Sliding the 5th wheel doesn't change the distance from the pin to the center of the trailer, or from the pin to the trailer axles. The pin is a FIXED PART OF THE TRAILER!!! The ONLY thing sliding the 5th wheel does is move the weight on the TRACTOR, affecting how much weight is being distributed to the steer and drive axles. The trailer axle weights WILL NOT be affected by sliding the 5th wheel.
What do you think, @Chewy352? Can you tell the gent on how to load a trailer? BTW, @Pedigreed Bulldog is correct about the 5th wheel slide debate. Can anyone explain why, in cornbread language for all to understand, in order to end once and for all, the 5th wheel debate about sliding the 5th wheel get remove weight off the trailer axles?
(this should be fun) @passingthru69, you had a sliding 5th wheel on your jeep and a slide on your tractor (on the 13 axle setup). If you were over on your trailer weight by 15000 lbs, how many clicks on each 5th wheel would it take to get the trailer weight legal?
The 5th wheel debate will never end. I wish I had kept my weight tickets. When I was over weight with my lumber load and was playing with my 5th wheel I was able to move maybe 50 lbs off my trailer axle onto my drives. I will cede that this amount is so small that it doesn't really matter. But it did move weight. When I had my flat I always ran with the 5th wheel all the way back for 2 reasons. 1 prostars are already heavy on the steers and 2 the slide pins were not exposed on my 5th wheel to give them a tap and I was not able to slide it under a load. So I always ran ready for a front overhang. As far as where to center the load. Measure from the kingpin to the center of the spread. Divide that by 2 and then measure back from the kingpin that amount. In general that is where you want to center your load. I say in general because I have a question for professor six. How do my axle weights affect this? My empty drive weight is 12460 my spreads are 7960. So I can put 21540 on my drives and 26040 on my spreads (to equal 34k, I know I can put 40k but we're talking about centering).

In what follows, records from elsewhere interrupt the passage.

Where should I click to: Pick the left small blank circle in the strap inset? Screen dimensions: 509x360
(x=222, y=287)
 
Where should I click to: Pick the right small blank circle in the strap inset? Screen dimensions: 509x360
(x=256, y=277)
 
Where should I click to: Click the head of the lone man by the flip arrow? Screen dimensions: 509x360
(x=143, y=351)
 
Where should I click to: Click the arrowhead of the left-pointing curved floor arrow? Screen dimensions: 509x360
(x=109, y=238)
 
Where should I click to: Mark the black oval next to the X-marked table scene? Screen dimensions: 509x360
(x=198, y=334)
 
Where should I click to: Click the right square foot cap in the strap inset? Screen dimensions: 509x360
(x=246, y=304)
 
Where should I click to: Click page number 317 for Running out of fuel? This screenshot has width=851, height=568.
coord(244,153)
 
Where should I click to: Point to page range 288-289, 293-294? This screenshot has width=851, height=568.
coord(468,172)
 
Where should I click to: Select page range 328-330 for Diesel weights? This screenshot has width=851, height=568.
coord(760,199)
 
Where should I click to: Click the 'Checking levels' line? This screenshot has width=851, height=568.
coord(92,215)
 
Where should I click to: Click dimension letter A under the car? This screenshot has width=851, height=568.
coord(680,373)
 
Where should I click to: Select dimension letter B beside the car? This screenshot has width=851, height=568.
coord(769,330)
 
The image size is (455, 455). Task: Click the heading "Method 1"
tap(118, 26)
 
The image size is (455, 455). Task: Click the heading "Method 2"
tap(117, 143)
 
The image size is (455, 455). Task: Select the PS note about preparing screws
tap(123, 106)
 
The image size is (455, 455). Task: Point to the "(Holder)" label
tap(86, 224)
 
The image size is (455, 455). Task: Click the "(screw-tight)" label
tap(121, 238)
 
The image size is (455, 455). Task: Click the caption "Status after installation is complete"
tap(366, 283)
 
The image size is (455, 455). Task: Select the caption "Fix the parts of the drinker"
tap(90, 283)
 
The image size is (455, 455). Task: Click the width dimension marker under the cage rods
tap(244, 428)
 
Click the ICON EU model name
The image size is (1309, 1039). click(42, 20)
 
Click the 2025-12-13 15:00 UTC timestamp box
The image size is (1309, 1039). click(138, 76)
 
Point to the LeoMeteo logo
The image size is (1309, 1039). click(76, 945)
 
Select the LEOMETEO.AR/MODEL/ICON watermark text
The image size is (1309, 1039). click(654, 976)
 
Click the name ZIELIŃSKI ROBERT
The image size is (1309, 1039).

So when loading coils you need to know a few things. 1. Empty weight with full tanks 2. Centerline of the trailer Most trailers the centerline is the side light. If the trailer has a coil package the center beam of the coil package is the centerline. Some trailers have a sticker that states "place single coil here" it is usually slightly behind the centerline. This is because of the arch of the trailer or the design of the coil package. Generally speaking 1ft front or rear equals 1,000 lbs shift of weight. Most loaders will help you out if you ask. In the bigger mills you are on your own look at you load ticket it gives the weight and number of coils and how they have to be loaded sucide or shotgun. Once you get everything set you rarely have to scale yourself. Most major shippers scale you in and out for gross weight. 5th wheel setting varies on type of truck and wheelbase of tractor. Most coil haulers it's all the way back or centered between the tandems.The industry standard is the ability to haul 48,000. That's not saying all coils will be that heavy. Most shippers want you to have the ability to haul that amount.
There's a 4500lb difference between the drives and the trailer. You know how to find the center to load. If you load dead center, and your drives are 34000, what will be the weight on the trailer axles? If the load is 20 ft long, loaded dead center, how far back would you have to move the load so that the trailer axles have exactly the same weight as the drives? Someone is thinking, "Whats with all the math? We can get 40k on the spread." Ignore this post and stick with what you know. "But Six, why would you ever need to get the trailer and the drives exactly the same?" In order to axle the MAXIMUM weight on a 5 axle rig with a non divisible load, the drives and the trailer are going to have to be dead even. If you don't know how, you're going to run back and forth, back and forth through the Cat scale.
With a 48k lb load my spreads would be 34420 If the load is 48k lbs I would need to move it just over a foot back from center. To be at 34k on the drives.
If my loaded drives are 34000 lb then subtract my empty weight of 12460 lb and that means I have 21540 lb of cargo on my drives. Subtract that from a 48000 lb load and I have 26460 lb of cargo on my spreads. Add my empty weight of 7960 lb and my spreads weigh 34420 lb. For the second one If the load is 20 feet long and equal weight through out and weighs 48000 lbs then you divide 48000 by 20. That gives you 2400 lb per foot. If I put the load dead center ill be at 36460 lb on my drives. That's 48000/2=24000 24000+12460=36460 36460-34000=2460 So that's 2460 lbs that need to be moved back towards the spread which is just a hair over a foot. Does that make sense professor? By the way professor is not meant badly. The way you teach and ask questions just makes me feel like i'm back in collage again. I think you'd be a good teacher.